OBJECTIVE:To assess the efficacy and safety of fingolimod in a subgroup of African-Americans (AA) with relapsing-remitting multiple sclerosis (RRMS).BACKGROUND:AAs are thought to be at a lower risk of developing MS than Caucasians, but may experience a more aggressive disease course. Consequently, it is important to understand the effect of fingolimod in these patientsDESIGN/METHODS:This was a post hoc analysis of the AA subgroup from FREEDOMS II, a 2-year, double-blinded, randomized, controlled, phase 3 study comparing fingolimod 0.5mg and 1.25mg with placebo. Annualized relapse rate (ARR), gadolinium-enhancing (Gd+) T1 lesion counts and new/newly enlarged T2 lesion counts were assessed descriptively, without statistical analysis owing to the small analysis population. All adverse events (AEs) and severe AEs (SAEs) were recorded.RESULTS:Patients receiving fingolimod 0.5mg (n=24), fingolimod 1.25mg (n=25) and placebo (n=28) had ARRs of 0.26, 0.17 and 0.36, respectively (29% fingolimod 0.5mg and 54% fingolimod 1.25mg ARR reductions versus placebo). Mean/median (range) month 24 Gd+ lesion counts were: 1.1/0.0 (0-20; n=19), 0.0/0.0 (0-0; n=13) and 1.5/0.0 (0-14; n=19) for fingolimod 0.5mg, 1.25mg and placebo, respectively. In the fingolimod 0.5mg and 1.25mg groups, 89.5% and 100% of patients, respectively, were free from Gd+ lesions (63.2% for placebo). Mean/median (range) new/newly enlarged T2 lesion counts were 6.7/1.0 (0-97;n=19), 1.6/1.0 (0-7;n=13) and 11.5/3.0 (0-85;n=19); the proportion of patients free from new/newly enlarged T2 lesions was 36.8%, 46.2% and 15.8% in the fingolimod 0.5mg, 1.25mg and placebo groups, respectively.
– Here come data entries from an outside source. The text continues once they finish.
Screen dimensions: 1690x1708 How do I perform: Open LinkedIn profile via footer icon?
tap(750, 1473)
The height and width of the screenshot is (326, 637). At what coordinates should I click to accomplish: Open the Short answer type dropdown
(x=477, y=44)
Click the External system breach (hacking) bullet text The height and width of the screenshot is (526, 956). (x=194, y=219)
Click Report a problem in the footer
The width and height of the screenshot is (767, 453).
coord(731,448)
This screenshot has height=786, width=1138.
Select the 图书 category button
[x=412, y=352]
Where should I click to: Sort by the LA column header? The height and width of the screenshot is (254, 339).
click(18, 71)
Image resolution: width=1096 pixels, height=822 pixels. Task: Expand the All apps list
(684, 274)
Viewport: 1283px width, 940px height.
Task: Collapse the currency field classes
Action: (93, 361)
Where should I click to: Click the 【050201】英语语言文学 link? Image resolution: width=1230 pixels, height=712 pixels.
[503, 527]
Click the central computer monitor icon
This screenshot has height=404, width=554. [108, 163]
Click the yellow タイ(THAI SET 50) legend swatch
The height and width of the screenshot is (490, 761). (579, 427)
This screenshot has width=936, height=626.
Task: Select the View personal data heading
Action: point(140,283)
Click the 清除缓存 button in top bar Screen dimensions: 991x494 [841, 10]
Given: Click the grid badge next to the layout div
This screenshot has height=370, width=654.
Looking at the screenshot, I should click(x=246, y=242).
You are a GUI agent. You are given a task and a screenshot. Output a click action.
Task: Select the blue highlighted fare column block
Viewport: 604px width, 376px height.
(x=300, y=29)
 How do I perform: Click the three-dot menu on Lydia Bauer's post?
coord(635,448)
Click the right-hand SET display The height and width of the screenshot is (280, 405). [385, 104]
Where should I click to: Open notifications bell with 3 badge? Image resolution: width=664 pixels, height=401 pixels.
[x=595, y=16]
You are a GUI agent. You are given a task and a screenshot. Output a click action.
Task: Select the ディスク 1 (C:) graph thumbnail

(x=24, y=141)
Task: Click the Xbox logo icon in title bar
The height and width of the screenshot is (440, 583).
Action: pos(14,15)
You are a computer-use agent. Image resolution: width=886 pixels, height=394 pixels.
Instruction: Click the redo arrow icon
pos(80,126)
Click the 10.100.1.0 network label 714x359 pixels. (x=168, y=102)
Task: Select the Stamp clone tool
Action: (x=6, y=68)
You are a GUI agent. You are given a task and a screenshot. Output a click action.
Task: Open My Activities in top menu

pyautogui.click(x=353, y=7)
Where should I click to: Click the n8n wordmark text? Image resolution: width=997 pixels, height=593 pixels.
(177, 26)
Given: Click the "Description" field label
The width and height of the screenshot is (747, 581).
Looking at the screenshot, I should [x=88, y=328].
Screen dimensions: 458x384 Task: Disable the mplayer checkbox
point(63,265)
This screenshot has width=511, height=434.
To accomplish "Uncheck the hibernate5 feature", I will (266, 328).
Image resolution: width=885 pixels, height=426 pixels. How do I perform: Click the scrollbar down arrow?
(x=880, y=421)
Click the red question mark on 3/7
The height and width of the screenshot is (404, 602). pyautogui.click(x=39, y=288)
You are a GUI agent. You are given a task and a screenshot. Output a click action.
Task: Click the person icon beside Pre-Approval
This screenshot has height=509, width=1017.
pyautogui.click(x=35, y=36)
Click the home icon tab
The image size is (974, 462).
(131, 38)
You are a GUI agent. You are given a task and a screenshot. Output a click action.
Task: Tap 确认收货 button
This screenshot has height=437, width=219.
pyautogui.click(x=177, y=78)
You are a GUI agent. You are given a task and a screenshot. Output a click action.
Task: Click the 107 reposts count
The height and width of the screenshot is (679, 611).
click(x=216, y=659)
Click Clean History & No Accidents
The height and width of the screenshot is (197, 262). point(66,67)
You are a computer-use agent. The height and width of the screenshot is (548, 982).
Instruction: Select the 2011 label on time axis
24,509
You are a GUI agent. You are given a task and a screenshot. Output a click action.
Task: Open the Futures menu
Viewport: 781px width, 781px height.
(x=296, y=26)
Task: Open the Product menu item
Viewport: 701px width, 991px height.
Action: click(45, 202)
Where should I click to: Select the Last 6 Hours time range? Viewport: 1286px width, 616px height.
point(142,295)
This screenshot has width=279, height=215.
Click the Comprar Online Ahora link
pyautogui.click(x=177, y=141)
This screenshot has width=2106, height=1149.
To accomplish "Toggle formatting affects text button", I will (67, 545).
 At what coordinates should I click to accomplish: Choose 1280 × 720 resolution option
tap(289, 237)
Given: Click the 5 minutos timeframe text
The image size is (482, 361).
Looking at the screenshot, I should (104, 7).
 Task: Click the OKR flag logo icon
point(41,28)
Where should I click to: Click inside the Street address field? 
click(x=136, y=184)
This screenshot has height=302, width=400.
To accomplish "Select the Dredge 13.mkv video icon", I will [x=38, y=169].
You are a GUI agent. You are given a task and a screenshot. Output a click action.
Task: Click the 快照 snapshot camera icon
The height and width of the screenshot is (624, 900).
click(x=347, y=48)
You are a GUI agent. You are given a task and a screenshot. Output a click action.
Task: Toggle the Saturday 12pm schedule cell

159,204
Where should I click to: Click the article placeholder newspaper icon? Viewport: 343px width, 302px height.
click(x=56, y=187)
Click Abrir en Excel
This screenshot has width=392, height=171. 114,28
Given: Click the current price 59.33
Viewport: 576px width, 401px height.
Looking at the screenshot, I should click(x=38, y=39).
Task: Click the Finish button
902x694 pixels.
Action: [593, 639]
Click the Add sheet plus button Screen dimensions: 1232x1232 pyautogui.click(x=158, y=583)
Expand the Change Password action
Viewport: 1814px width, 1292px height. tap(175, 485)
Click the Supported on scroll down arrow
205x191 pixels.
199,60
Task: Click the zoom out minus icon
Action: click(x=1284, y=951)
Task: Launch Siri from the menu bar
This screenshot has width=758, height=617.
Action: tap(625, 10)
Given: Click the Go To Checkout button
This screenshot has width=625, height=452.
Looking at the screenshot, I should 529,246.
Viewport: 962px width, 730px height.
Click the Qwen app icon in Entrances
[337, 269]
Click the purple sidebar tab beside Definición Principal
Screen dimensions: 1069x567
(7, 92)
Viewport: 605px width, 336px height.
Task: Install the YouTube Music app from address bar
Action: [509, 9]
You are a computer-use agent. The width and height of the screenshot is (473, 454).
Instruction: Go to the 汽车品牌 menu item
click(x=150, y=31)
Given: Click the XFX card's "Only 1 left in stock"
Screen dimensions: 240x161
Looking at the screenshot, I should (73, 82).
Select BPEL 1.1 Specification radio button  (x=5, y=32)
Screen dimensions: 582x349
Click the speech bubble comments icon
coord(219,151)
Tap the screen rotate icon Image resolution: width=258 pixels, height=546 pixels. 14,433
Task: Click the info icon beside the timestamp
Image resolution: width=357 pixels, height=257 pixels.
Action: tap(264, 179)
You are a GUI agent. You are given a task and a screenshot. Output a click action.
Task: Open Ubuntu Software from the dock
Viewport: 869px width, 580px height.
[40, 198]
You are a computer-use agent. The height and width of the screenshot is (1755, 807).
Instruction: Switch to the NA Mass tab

Over 24 months, 16.7%, 32.0% and 10.7% of patients discontinued due to an AE, and 8.3%, 16% and 17.9% reported SAEs, in the fingolimod 0.5mg, 1.25mg and placebo groups, respectively.CONCLUSIONS:Relapse rates and focal MRI activity were lower in AAs treated with fingolimod than with placebo; statistically significant differences were not expected owing to the small patient numbers. Fingolimod safety was consistent with the overall FREEDOMS II population.